* REQUIREMENTS
**1)** Please retype the term limits column from "Voters knew exactly" to "a representative democracy.".
**2)** In the term limits column, what year did voters approve Proposition 140?

* QUOTED PASSAGE
★ ★ ★ ★

In a recent San Francisco speech, Gov. Arnold Schwarzenegger told  a group of educators that the term limits law –- Proposition 140 approved by voters in 1990 -- was “crazy.”

Voters knew exactly what they were doing when they approved term limits.  They wanted to put an end to having an imperial state government dominated for decades by the same handful of legislative leaders who had been elected by a fraction of California voters.  They wanted to change a system in which the status of its leaders more closely resembled a monarchy than a representative democracy.

However, our governor, who swept into office promising to “blow up the boxes” and reform Sacramento, allowed himself to become co-opted by the system, especially after losing his reform agenda at the polls in 2005.  Further eschewing his populist mandate, last year he endorsed Proposition 93, term limits “reform” that would have “grandfathered” a handful of newfound powerful friends allowing them to serve an addition term.  Again, the voters showed they were serious about limiting politician’s time in office by voting “no.”

Still, this expression of disrespect for the voters by a lame duck governor, who has become known for saying one thing and doing another, while flitting from one issue to the next, is of small consequence.

More unsettling is the disdain for the voters’ judgment shown by our sitting California Chief Justice Ron George.  Recently, George traveled to Massachusetts to tell the American Academy of Arts and Sciences that the initiative process is responsible for California’s “dysfunctional state government.”   He warned of the “dangers of direct democracy” and said “California’s lawmakers, and the state itself, have been placed in a fiscal straitjacket by a steep two-thirds vote imposed at the ballot box for raising taxes.”

Although George misstated the law – state taxes require a two-thirds vote of the Legislature and are not required to be placed on the ballot – his hostility to this taxpayer protection provided by Proposition 13 is clear.

★ ★ ★ ★

* GIVEN DATA
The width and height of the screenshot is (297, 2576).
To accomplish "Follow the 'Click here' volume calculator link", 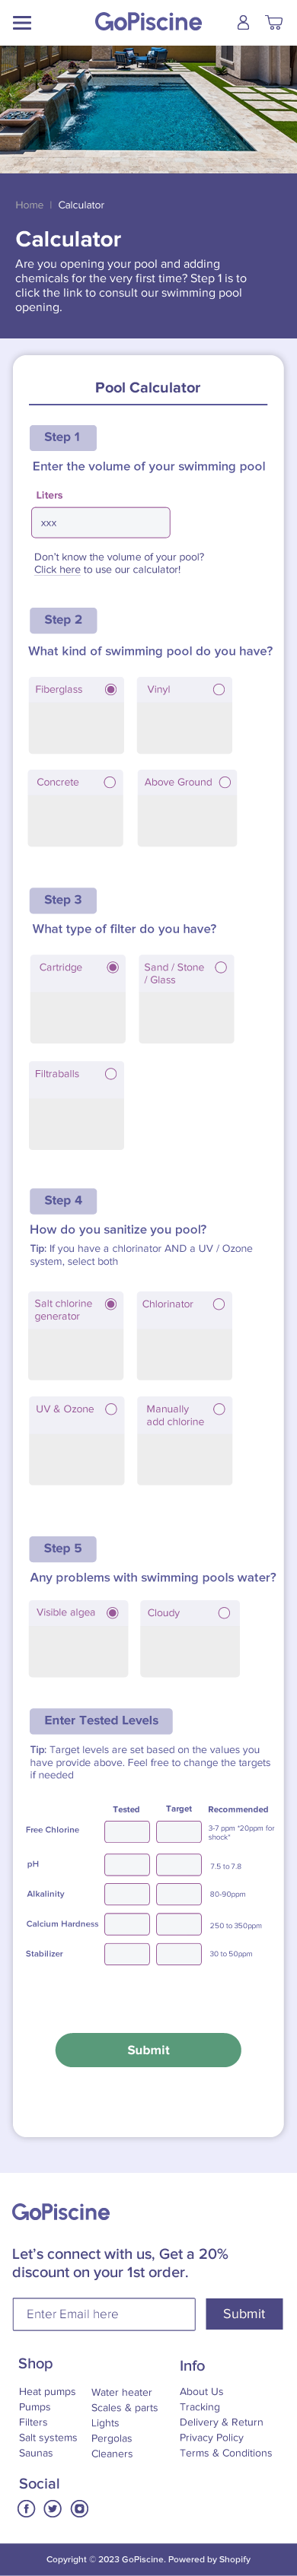I will (57, 570).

★ ★ ★ ★

* ANSWERS
**1)**
Voters knew exactly what they were doing when they approved term limits.  They wanted to put an end to having an imperial state government dominated for decades by the same handful of legislative leaders who had been elected by a fraction of California voters.  They wanted to change a system in which the status of its leaders more closely resembled a monarchy than a representative democracy.

**2)** 1990